The data are to be restated in full, exactly as presented.
━━ INPUT DATA ━━
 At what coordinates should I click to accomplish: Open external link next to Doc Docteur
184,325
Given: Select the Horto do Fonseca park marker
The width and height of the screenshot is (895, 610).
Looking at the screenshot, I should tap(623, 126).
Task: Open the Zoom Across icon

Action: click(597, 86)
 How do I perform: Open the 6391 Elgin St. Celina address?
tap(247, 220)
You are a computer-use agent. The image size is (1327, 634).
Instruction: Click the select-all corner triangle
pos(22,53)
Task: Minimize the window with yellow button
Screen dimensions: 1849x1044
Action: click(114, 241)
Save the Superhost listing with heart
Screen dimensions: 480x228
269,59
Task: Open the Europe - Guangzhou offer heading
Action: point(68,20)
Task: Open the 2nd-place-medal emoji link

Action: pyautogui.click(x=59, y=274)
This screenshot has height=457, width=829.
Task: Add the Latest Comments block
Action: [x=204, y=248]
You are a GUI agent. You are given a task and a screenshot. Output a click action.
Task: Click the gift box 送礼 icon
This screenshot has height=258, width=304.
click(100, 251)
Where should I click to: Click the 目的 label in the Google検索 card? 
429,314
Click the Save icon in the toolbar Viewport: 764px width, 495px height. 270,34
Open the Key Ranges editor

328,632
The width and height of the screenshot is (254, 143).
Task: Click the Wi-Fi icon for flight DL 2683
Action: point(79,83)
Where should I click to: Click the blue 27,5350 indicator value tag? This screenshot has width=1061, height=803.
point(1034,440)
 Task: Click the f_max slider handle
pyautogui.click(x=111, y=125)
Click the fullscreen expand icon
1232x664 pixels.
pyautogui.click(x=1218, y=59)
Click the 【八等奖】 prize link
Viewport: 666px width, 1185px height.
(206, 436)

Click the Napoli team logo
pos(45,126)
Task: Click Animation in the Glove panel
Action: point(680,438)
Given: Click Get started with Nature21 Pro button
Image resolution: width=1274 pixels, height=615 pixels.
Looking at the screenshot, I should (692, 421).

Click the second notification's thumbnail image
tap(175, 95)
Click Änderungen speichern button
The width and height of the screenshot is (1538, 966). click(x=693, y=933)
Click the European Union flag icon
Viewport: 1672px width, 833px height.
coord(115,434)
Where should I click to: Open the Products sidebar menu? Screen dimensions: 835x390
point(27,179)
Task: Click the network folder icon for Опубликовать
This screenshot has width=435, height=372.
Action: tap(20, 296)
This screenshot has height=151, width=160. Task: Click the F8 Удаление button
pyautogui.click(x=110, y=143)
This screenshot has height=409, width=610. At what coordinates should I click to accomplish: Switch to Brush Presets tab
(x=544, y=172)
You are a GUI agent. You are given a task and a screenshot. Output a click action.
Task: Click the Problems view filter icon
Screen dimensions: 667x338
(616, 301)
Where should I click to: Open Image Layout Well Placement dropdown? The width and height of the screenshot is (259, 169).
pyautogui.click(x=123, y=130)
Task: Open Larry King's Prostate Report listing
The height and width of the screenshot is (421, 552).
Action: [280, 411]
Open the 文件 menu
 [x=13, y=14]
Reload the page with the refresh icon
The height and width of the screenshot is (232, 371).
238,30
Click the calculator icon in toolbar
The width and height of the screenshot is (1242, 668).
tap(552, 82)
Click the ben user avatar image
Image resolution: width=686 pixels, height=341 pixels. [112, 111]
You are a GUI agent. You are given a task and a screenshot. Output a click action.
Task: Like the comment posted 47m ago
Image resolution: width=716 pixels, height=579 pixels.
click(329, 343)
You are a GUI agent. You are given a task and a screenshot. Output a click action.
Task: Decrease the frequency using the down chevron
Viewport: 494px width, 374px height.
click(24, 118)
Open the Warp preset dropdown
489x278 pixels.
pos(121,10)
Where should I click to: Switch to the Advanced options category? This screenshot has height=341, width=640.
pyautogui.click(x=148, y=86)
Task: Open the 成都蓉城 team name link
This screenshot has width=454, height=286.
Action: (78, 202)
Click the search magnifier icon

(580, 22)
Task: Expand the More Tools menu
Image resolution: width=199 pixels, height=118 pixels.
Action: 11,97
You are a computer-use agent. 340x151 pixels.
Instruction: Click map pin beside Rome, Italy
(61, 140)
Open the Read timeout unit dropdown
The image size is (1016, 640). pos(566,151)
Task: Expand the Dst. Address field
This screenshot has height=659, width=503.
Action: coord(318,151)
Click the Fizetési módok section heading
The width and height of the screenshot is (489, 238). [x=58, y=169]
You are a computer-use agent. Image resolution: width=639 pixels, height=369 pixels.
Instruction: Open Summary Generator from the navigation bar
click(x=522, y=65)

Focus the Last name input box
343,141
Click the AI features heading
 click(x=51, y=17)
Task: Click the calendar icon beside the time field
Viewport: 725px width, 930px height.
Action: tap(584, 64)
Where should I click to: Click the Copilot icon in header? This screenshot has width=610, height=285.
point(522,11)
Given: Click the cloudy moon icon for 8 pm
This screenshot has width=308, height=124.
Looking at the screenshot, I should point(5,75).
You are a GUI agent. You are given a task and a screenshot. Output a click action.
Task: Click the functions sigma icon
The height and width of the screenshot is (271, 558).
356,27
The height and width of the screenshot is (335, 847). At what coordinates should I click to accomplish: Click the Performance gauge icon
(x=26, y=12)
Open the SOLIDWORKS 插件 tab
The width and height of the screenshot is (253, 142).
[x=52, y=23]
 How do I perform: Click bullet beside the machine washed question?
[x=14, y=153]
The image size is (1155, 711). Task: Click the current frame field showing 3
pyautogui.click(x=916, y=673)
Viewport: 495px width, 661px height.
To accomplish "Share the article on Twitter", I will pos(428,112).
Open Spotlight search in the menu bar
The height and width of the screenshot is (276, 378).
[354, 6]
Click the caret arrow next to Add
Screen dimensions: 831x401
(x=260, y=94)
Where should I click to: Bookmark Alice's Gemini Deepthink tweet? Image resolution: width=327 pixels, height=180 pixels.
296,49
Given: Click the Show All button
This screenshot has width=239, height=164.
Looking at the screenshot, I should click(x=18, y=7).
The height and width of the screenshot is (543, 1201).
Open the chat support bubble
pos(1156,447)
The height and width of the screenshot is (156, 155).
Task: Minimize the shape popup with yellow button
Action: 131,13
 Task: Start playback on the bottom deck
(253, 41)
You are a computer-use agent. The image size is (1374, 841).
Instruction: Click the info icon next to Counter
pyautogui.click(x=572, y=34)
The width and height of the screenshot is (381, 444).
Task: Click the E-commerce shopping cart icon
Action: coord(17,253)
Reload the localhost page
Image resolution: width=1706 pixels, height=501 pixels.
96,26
━━━
* **EXERCISE RESULT**
 At what coordinates should I click to accomplish: Open external link next to Doc Docteur
184,325
Given: Select the Horto do Fonseca park marker
The width and height of the screenshot is (895, 610).
Looking at the screenshot, I should tap(623, 126).
Task: Open the Zoom Across icon

Action: click(597, 86)
 How do I perform: Open the 6391 Elgin St. Celina address?
tap(247, 220)
You are a computer-use agent. The image size is (1327, 634).
Instruction: Click the select-all corner triangle
pos(22,53)
Task: Minimize the window with yellow button
Screen dimensions: 1849x1044
Action: click(114, 241)
Save the Superhost listing with heart
Screen dimensions: 480x228
269,59
Task: Open the Europe - Guangzhou offer heading
Action: point(68,20)
Task: Open the 2nd-place-medal emoji link

Action: pyautogui.click(x=59, y=274)
This screenshot has height=457, width=829.
Task: Add the Latest Comments block
Action: [x=204, y=248]
You are a GUI agent. You are given a task and a screenshot. Output a click action.
Task: Click the gift box 送礼 icon
This screenshot has height=258, width=304.
click(100, 251)
Where should I click to: Click the 目的 label in the Google検索 card? 
429,314
Click the Save icon in the toolbar Viewport: 764px width, 495px height. 270,34
Open the Key Ranges editor

328,632
The width and height of the screenshot is (254, 143).
Task: Click the Wi-Fi icon for flight DL 2683
Action: point(79,83)
Where should I click to: Click the blue 27,5350 indicator value tag? This screenshot has width=1061, height=803.
point(1034,440)
 Task: Click the f_max slider handle
pyautogui.click(x=111, y=125)
Click the fullscreen expand icon
1232x664 pixels.
pyautogui.click(x=1218, y=59)
Click the 【八等奖】 prize link
Viewport: 666px width, 1185px height.
(206, 436)

Click the Napoli team logo
pos(45,126)
Task: Click Animation in the Glove panel
Action: point(680,438)
Given: Click Get started with Nature21 Pro button
Image resolution: width=1274 pixels, height=615 pixels.
Looking at the screenshot, I should (692, 421).

Click the second notification's thumbnail image
tap(175, 95)
Click Änderungen speichern button
The width and height of the screenshot is (1538, 966). click(x=693, y=933)
Click the European Union flag icon
Viewport: 1672px width, 833px height.
coord(115,434)
Where should I click to: Open the Products sidebar menu? Screen dimensions: 835x390
point(27,179)
Task: Click the network folder icon for Опубликовать
This screenshot has width=435, height=372.
Action: tap(20, 296)
This screenshot has height=151, width=160. Task: Click the F8 Удаление button
pyautogui.click(x=110, y=143)
This screenshot has height=409, width=610. At what coordinates should I click to accomplish: Switch to Brush Presets tab
(x=544, y=172)
You are a GUI agent. You are given a task and a screenshot. Output a click action.
Task: Click the Problems view filter icon
Screen dimensions: 667x338
(616, 301)
Where should I click to: Open Image Layout Well Placement dropdown? The width and height of the screenshot is (259, 169).
pyautogui.click(x=123, y=130)
Task: Open Larry King's Prostate Report listing
The height and width of the screenshot is (421, 552).
Action: [280, 411]
Open the 文件 menu
 [x=13, y=14]
Reload the page with the refresh icon
The height and width of the screenshot is (232, 371).
238,30
Click the calculator icon in toolbar
The width and height of the screenshot is (1242, 668).
tap(552, 82)
Click the ben user avatar image
Image resolution: width=686 pixels, height=341 pixels. [112, 111]
You are a GUI agent. You are given a task and a screenshot. Output a click action.
Task: Like the comment posted 47m ago
Image resolution: width=716 pixels, height=579 pixels.
click(329, 343)
You are a GUI agent. You are given a task and a screenshot. Output a click action.
Task: Decrease the frequency using the down chevron
Viewport: 494px width, 374px height.
click(24, 118)
Open the Warp preset dropdown
489x278 pixels.
pos(121,10)
Where should I click to: Switch to the Advanced options category? This screenshot has height=341, width=640.
pyautogui.click(x=148, y=86)
Task: Open the 成都蓉城 team name link
This screenshot has width=454, height=286.
Action: (78, 202)
Click the search magnifier icon

(580, 22)
Task: Expand the More Tools menu
Image resolution: width=199 pixels, height=118 pixels.
Action: 11,97
You are a computer-use agent. 340x151 pixels.
Instruction: Click map pin beside Rome, Italy
(61, 140)
Open the Read timeout unit dropdown
The image size is (1016, 640). pos(566,151)
Task: Expand the Dst. Address field
This screenshot has height=659, width=503.
Action: coord(318,151)
Click the Fizetési módok section heading
The width and height of the screenshot is (489, 238). [x=58, y=169]
You are a computer-use agent. Image resolution: width=639 pixels, height=369 pixels.
Instruction: Open Summary Generator from the navigation bar
click(x=522, y=65)

Focus the Last name input box
343,141
Click the AI features heading
 click(x=51, y=17)
Task: Click the calendar icon beside the time field
Viewport: 725px width, 930px height.
Action: tap(584, 64)
Where should I click to: Click the Copilot icon in header? This screenshot has width=610, height=285.
point(522,11)
Given: Click the cloudy moon icon for 8 pm
This screenshot has width=308, height=124.
Looking at the screenshot, I should point(5,75).
You are a GUI agent. You are given a task and a screenshot. Output a click action.
Task: Click the functions sigma icon
The height and width of the screenshot is (271, 558).
356,27
The height and width of the screenshot is (335, 847). At what coordinates should I click to accomplish: Click the Performance gauge icon
(x=26, y=12)
Open the SOLIDWORKS 插件 tab
The width and height of the screenshot is (253, 142).
[x=52, y=23]
 How do I perform: Click bullet beside the machine washed question?
[x=14, y=153]
The image size is (1155, 711). Task: Click the current frame field showing 3
pyautogui.click(x=916, y=673)
Viewport: 495px width, 661px height.
To accomplish "Share the article on Twitter", I will pos(428,112).
Open Spotlight search in the menu bar
The height and width of the screenshot is (276, 378).
[354, 6]
Click the caret arrow next to Add
Screen dimensions: 831x401
(x=260, y=94)
Where should I click to: Bookmark Alice's Gemini Deepthink tweet? Image resolution: width=327 pixels, height=180 pixels.
296,49
Given: Click the Show All button
This screenshot has width=239, height=164.
Looking at the screenshot, I should click(x=18, y=7).
The height and width of the screenshot is (543, 1201).
Open the chat support bubble
pos(1156,447)
The height and width of the screenshot is (156, 155).
Task: Minimize the shape popup with yellow button
Action: 131,13
 Task: Start playback on the bottom deck
(253, 41)
You are a computer-use agent. The image size is (1374, 841).
Instruction: Click the info icon next to Counter
pyautogui.click(x=572, y=34)
The width and height of the screenshot is (381, 444).
Task: Click the E-commerce shopping cart icon
Action: coord(17,253)
Reload the localhost page
Image resolution: width=1706 pixels, height=501 pixels.
96,26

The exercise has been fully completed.